Michigan State guard Tyson Walker, right, shoots as Arizona guard Kylan Boswell defends during the first half of their game on Nov. 23 in Palm Desert, California.

One thing that wasn’t working for Boswell: He wasn’t contesting enough shots. It was a teamwide problem in the losses to Purdue and Stanford.

“I was being lazy sometimes off the pick-and-roll,” Boswell said. “I wouldn’t get a contest. I’d fight hard through the screen, but I just wouldn’t contest the jump shot.”

That was one issue. Boswell detected another on his own: He was leaning back on his jumper. As a result, a lot of his shots were coming up short.

So Boswell took a ton of reps that were focused on form. Against Colorado and Utah last week, he shot 47.1% from the floor, including a blistering 58.3% from 3. He was back in the flow.

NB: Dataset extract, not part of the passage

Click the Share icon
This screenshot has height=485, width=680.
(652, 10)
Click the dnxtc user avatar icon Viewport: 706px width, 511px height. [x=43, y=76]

Boswell also posted a 10-to-2 assist-to-turnover ratio in those two games. That’s the only stat, besides winning percentage, that matters to him.

Even though he doesn’t need to score much for the loaded Wildcats to win, Boswell conceded that it’s frustrating when his shot isn’t falling. In that way, he’s like every basketball player who’s ever laced up a pair of Nikes.

Arizona head coach Tommy Lloyd chats with UA guard Kylan Boswel before the start of the second half of Arizona's 100-68 win over Belmont on Nov. 17 at McKale Center.

In other ways, Boswell is extraordinary.

That side-spinning, left-handed, two-bounce feed to Pelle Larsson vs. Colorado was an all-timer. Boswell followed it up with a no-look bullet from beyond halfcourt to Keshad Johnson vs. Utah.

I’d never seen a pass like the one Boswell finessed to Larsson. Boswell’s description of it reveals his beautiful mind for basketball.

“I got the steal and then I just looked up,” Boswell said. “I saw (Julian) Hammond, the back of his head was to me. I saw Pelle was about two steps behind him getting ready to full-speed sprint. I practice with Pelle every day, so I know how hard he works and how hard he runs the court. I knew I could just throw the ball ahead of him and Pelle would get it. ... I put a little bit of English on it, and it just got there.”

Boswell even said he planned for the pass to bounce twice.

“No one believes me,” he said. “But I really did.”

Boswell clearly possesses a high basketball IQ. He has the talent to be an NBA first-round pick. But everyone progresses at different rates. It’s seldom a smooth, steady ascent.

For those expecting Boswell — at age 18 — to be a sophomore superstar, maybe that was always unrealistic. Maybe it’s OK if he just continues to trend in that direction, ebbing and flowing along the way.